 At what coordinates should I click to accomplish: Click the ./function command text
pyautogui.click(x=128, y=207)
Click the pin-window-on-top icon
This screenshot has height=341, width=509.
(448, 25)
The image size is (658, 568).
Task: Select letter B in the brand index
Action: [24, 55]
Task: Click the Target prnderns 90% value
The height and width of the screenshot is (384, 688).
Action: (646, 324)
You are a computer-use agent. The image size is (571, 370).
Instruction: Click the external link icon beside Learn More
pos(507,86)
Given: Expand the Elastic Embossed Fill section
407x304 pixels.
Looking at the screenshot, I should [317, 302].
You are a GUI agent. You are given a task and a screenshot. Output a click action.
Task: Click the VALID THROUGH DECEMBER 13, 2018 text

---

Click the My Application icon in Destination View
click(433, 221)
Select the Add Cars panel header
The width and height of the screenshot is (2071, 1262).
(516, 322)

■ TASK INSTRUCTIONS
Extract exactly and only the lines above from the line containing "You are a GUI" through the line containing "Task: Click the VALID", both end lines included.

■ SOLUTION TO THE PROBLEM
You are a GUI agent. You are given a task and a screenshot. Output a click action.
Task: Click the VALID THROUGH DECEMBER 13, 2018 text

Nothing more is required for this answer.